# Work required
Every entry in the following listing must be restated word for word, though not its pictures.
----- Material for this exercise
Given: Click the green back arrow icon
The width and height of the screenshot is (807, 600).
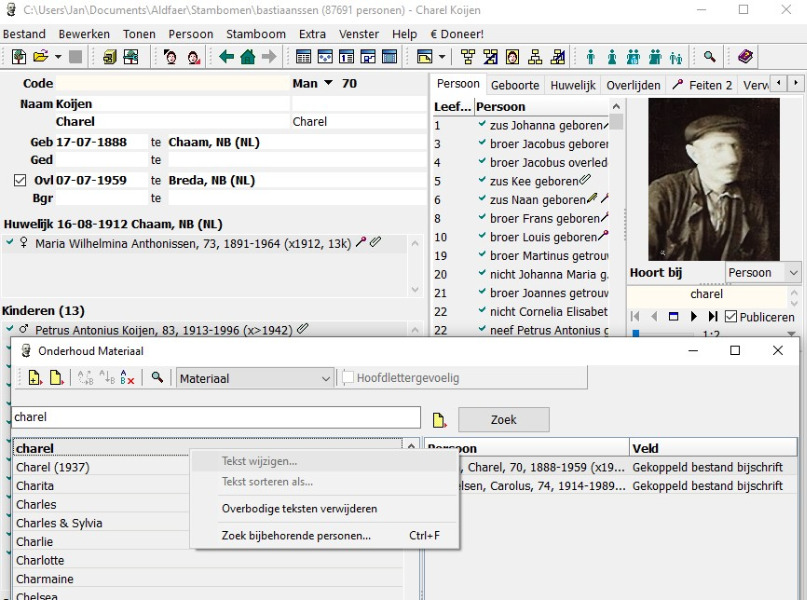Looking at the screenshot, I should point(227,58).
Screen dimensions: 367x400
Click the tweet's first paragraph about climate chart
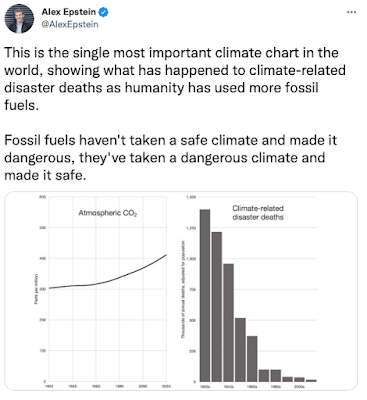point(175,79)
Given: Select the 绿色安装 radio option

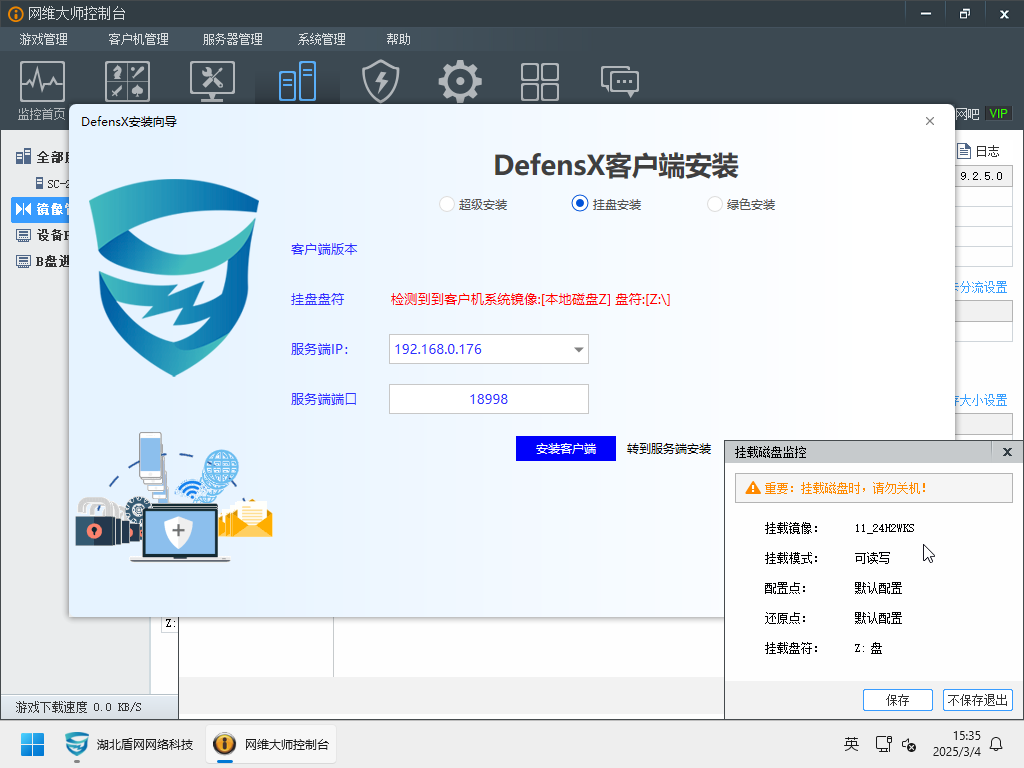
----------
# Problem solution
Given: Click the green back arrow icon
The width and height of the screenshot is (807, 600).
Looking at the screenshot, I should point(227,58).
Screen dimensions: 367x400
Click the tweet's first paragraph about climate chart
point(175,79)
Given: Select the 绿色安装 radio option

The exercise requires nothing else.